I have a somewhat large matrix-vector product to calculate, where the matrix is not full rank. I can perform a low rank factorization of the nxn Matrix M as M=LL' where L is nxp. I'd like to use this information to speed up the computation. Here is a minimal example:
x=rand(10000,100)
v=rand(10000)
xx=x*x'
xt=x'
@time xx*v;
@time x*x'*v;
@time x*(x'*v);
@time x*(xt*v);
here are the timings:
julia> @time xx*v;
0.038634 seconds (8 allocations: 78.375 KB)
julia> @time x*x'*v;
0.385250 seconds (17 allocations: 770.646 MB, 13.14% gc time)
julia> @time x*(x'*v);
0.000662 seconds (10 allocations: 79.266 KB)
julia> @time x*(xt*v);
0.000819 seconds (10 allocations: 79.266 KB)

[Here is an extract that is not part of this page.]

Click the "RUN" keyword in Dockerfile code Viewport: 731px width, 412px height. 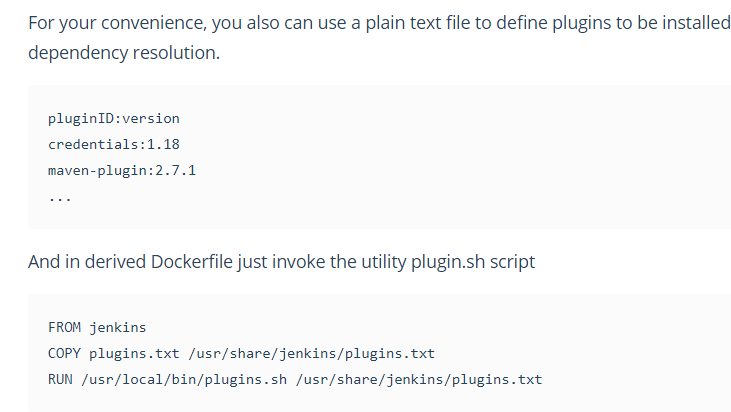pyautogui.click(x=60, y=380)
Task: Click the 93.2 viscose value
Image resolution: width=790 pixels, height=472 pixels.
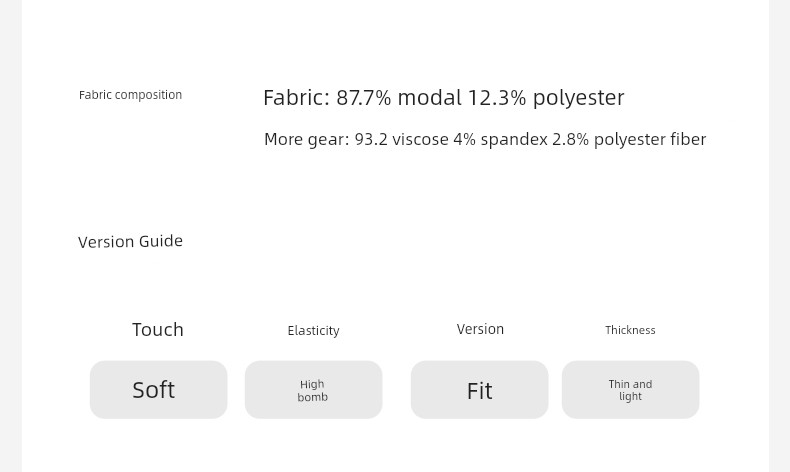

I would like to understand why x*(x'*v) is much faster than x*x'*v, and
uses less memory. I would have thought the order of operations would have
gone from right to left but it seems the parentheses made a huge
difference. I also might have expected that x' would just flick a TRANS='T"
switch in the BLAS implementation but by the looks of it there is a very
large amount of memory allocation going on in x*x'*v.